STORED DATA Start Marker

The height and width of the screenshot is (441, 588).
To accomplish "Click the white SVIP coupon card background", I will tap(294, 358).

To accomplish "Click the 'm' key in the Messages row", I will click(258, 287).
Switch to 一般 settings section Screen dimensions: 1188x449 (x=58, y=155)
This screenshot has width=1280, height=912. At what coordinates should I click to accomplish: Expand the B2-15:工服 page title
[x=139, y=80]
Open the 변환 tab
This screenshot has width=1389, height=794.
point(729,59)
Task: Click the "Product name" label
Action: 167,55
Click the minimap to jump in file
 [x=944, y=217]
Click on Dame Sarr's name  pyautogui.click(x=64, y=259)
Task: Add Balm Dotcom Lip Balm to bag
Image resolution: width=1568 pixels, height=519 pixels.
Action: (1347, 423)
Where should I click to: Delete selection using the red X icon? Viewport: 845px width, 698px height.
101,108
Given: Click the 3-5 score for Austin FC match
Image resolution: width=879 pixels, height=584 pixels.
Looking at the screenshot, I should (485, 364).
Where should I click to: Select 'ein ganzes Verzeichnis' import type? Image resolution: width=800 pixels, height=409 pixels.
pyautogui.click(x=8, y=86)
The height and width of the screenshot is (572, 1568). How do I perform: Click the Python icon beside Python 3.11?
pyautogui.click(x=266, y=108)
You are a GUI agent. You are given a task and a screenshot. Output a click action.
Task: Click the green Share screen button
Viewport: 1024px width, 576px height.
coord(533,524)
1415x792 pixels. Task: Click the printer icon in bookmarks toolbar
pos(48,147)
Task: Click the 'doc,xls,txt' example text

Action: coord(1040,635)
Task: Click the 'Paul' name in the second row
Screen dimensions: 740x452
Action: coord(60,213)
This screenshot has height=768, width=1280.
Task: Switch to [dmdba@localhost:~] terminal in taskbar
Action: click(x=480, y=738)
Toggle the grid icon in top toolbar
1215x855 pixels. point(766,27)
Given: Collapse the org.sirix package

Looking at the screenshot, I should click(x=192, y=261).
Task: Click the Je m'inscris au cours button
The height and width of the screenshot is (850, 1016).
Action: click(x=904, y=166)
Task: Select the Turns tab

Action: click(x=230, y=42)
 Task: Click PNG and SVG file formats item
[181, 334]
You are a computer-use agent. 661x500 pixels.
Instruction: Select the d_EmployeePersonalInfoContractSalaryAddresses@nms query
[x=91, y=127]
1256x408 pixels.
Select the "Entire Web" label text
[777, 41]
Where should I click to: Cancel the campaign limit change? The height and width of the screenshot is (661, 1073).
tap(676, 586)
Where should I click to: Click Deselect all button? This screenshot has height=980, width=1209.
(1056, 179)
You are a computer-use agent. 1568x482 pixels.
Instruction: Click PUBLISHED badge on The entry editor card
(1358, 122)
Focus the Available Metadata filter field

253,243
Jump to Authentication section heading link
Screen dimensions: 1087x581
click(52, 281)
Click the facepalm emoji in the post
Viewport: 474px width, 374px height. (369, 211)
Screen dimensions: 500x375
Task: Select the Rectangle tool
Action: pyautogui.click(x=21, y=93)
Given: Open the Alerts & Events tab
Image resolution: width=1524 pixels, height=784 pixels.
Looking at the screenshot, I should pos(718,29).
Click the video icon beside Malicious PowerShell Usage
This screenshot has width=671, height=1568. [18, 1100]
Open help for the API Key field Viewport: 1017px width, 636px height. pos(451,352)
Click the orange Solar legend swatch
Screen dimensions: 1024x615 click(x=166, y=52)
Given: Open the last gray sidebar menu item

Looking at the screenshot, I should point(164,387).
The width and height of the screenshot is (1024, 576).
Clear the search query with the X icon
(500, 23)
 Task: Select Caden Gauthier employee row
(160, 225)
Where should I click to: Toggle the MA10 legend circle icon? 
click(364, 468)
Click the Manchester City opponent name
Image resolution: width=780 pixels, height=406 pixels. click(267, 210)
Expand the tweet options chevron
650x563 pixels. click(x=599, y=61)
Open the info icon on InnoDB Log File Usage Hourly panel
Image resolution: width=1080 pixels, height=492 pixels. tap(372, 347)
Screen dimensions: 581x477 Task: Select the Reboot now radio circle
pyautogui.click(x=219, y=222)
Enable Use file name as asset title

STORED DATA End Marker

• _TASK PROMPT_
This exercise requires the lines of the entries containing the string "will".

• _SOLUTION FOR THIS PROBLEM_
To accomplish "Click the white SVIP coupon card background", I will tap(294, 358).
To accomplish "Click the 'm' key in the Messages row", I will click(258, 287).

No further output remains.